2°) d'enjoindre aux services départementaux de l'éducation nationale des Hauts-de-Seine d'accorder la dérogation sollicitée et d'affecter à Mme B E au collège Les renardières à Courbevoie ;

3°) de mettre à la charge de l'Etat la somme de 1 000 euros en application des dispositions de l'article L. 761-1 du code de justice administrative.

Elle soutient que :

- la condition d'urgence est satisfaite dès lors que la rentrée est imminente, que cette situation engendre des difficultés organisationnelles ;

- il existe des moyens de nature à créer un doute sérieux quant à la légalité de la décision attaquée :

- elle est entachée d'une absence de motivation ;

- elle est entachée d'une erreur manifeste d'appréciation.

Vu :

- les autres pièces des dossiers ;

- la requête n° 2514434, enregistrée le 1er août 2025, par laquelle M. A E et Mme C D demandent l'annulation de la décision attaquée.

Vu :

- le code de l'entrée et du séjour des étrangers et du droit d'asile ;

- le code de justice administrative.

Le président du tribunal a désigné M. Lamy, vice-président, en application de l'article L. 511-2 du code de justice administrative, pour statuer sur les requêtes en référé.

Considérant ce qui suit :

1. Aux termes de l'article L. 521-1 du code de justice administrative : " Quand une décision administrative, même de rejet, fait l'objet d'une requête en annulation ou en réformation, le juge des référés, saisi d'une demande en ce sens, peut ordonner la suspension de l'exécution de cette décision, ou de certains de ses effets, lorsque l'urgence le justifie et qu'il est fait état d'un moyen propre à créer, en l'état de l'instruction, un doute sérieux quant à la légalité de la décision () ". Aux termes de l'article L. 522-3 du même code : " Lorsque la demande ne présente pas un caractère d'urgence ou lorsqu'il apparaît manifeste, au vu de la demande, que celle-ci ne relève pas de la compétence de la juridiction administrative, qu'elle est irrecevable ou qu'elle est mal fondée, le juge des référés peut la rejeter par une ordonnance motivée sans qu'il y ait lieu d'appliquer les deux premiers alinéas de l'article L. 522-1 ".

2. Il ressort des pièces du dossier que le refus de dérogation est justifié par une capacité d'accueil insuffisante dans le collège demandé.

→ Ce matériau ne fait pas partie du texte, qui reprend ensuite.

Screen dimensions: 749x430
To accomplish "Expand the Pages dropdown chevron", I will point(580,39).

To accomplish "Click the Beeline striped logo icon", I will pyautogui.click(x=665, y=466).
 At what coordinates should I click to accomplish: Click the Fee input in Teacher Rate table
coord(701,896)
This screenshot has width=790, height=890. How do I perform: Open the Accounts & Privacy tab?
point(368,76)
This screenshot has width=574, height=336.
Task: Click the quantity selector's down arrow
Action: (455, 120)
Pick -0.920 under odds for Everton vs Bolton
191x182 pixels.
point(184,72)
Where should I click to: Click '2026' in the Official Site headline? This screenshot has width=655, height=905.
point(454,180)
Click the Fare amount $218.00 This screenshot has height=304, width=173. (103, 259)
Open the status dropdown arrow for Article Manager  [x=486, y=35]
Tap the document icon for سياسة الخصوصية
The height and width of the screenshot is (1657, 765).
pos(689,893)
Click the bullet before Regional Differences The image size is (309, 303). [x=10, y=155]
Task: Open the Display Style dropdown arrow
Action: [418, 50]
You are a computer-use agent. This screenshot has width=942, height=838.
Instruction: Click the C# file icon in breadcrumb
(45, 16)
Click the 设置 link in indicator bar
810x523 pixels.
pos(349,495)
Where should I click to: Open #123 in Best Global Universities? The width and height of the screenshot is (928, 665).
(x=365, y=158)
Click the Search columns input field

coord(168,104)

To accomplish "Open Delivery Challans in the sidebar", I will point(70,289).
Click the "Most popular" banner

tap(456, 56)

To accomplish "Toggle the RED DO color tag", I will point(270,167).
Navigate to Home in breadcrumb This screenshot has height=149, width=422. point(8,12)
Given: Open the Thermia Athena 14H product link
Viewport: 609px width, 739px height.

Eu égard au caractère dérogatoire de la demande présentée et au fait que leur fille dispose d'une affectation conforme à la carte scolaire pour la rentrée, les requérants ne justifient pas, quand bien même la rentrée serait prochaine et que, du fait de cette affectation, ils rencontreraient des difficultés d'organisation, d'une situation d'urgence au sens des dispositions de l'article L. 521-1 du code de justice administrative. Par suite, leur requête doit être rejetée dans toutes ses conclusions, y compris celles en application des dispositions de l'article L761-1 du code de justice administrative, par application des dispositions précitées de l'article L. 522-3 du même code.

O R D O N N E :

Article 1er : La requête de M. E et Mme D est rejetée.

Article 2 : La présente ordonnance sera notifiée à M. A E et Mme C D.

Fait à Cergy, le 8 août 2025.

Le juge des référés,

signé

E. Lamy

La République mande et ordonne à la ministre de l'éducation nationale, de la jeunesse et des sports en ce qui la concerne ou à tous commissaires de justice à ce requis en ce qui concerne les voies de droit commun contre les parties privées, de pourvoir à l'exécution de la présente décision.